- _WHAT THE TASK REQUIRES_:
Take the line with "Image resolution: width=1458" and every line after it in the entries below, and set them down exactly, without any pictures.

- _DATA SUPPLIED_:
* * * *
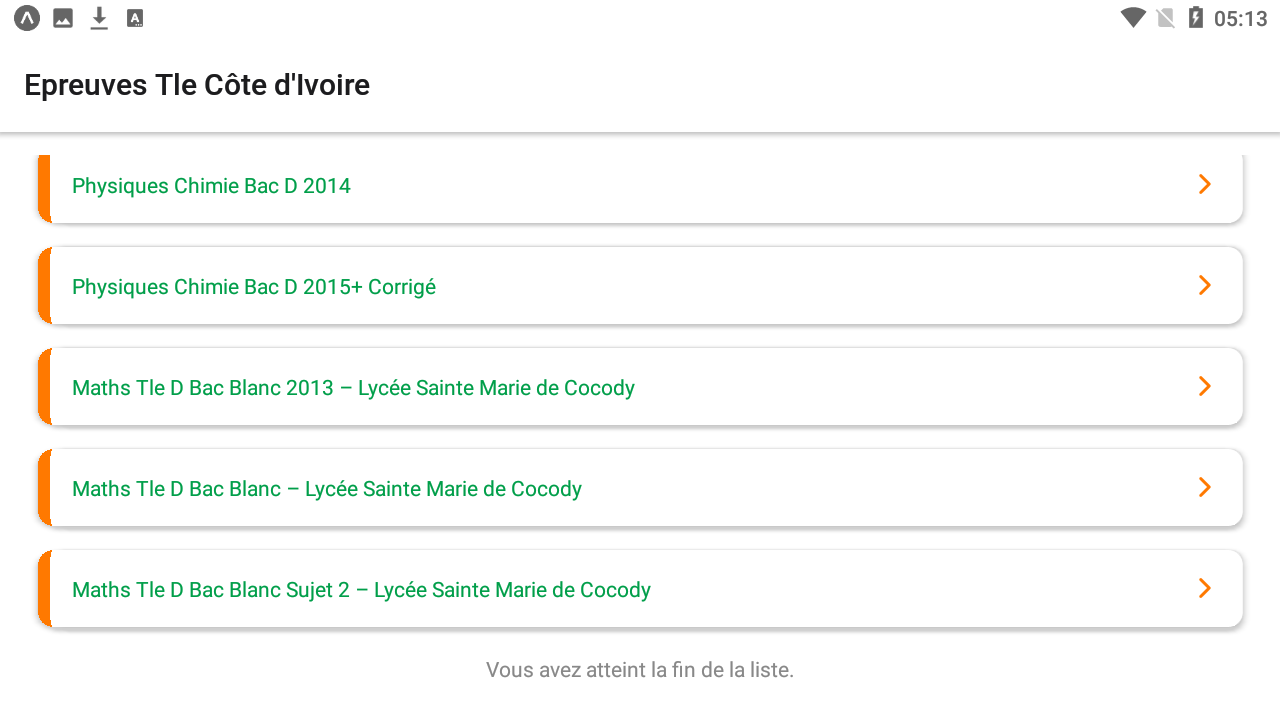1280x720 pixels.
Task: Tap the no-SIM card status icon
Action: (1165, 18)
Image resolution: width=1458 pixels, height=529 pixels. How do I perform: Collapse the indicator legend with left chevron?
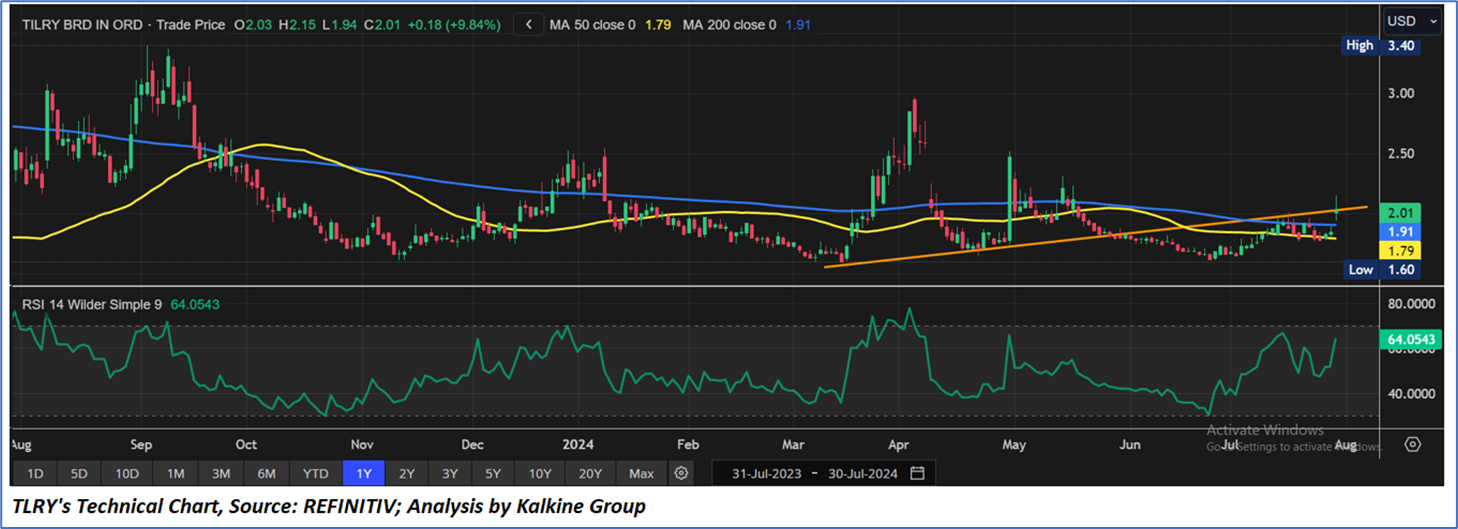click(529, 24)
* * * *
- _RESULT OF THE EXERCISE_:
Image resolution: width=1458 pixels, height=529 pixels. How do I perform: Collapse the indicator legend with left chevron?
click(529, 24)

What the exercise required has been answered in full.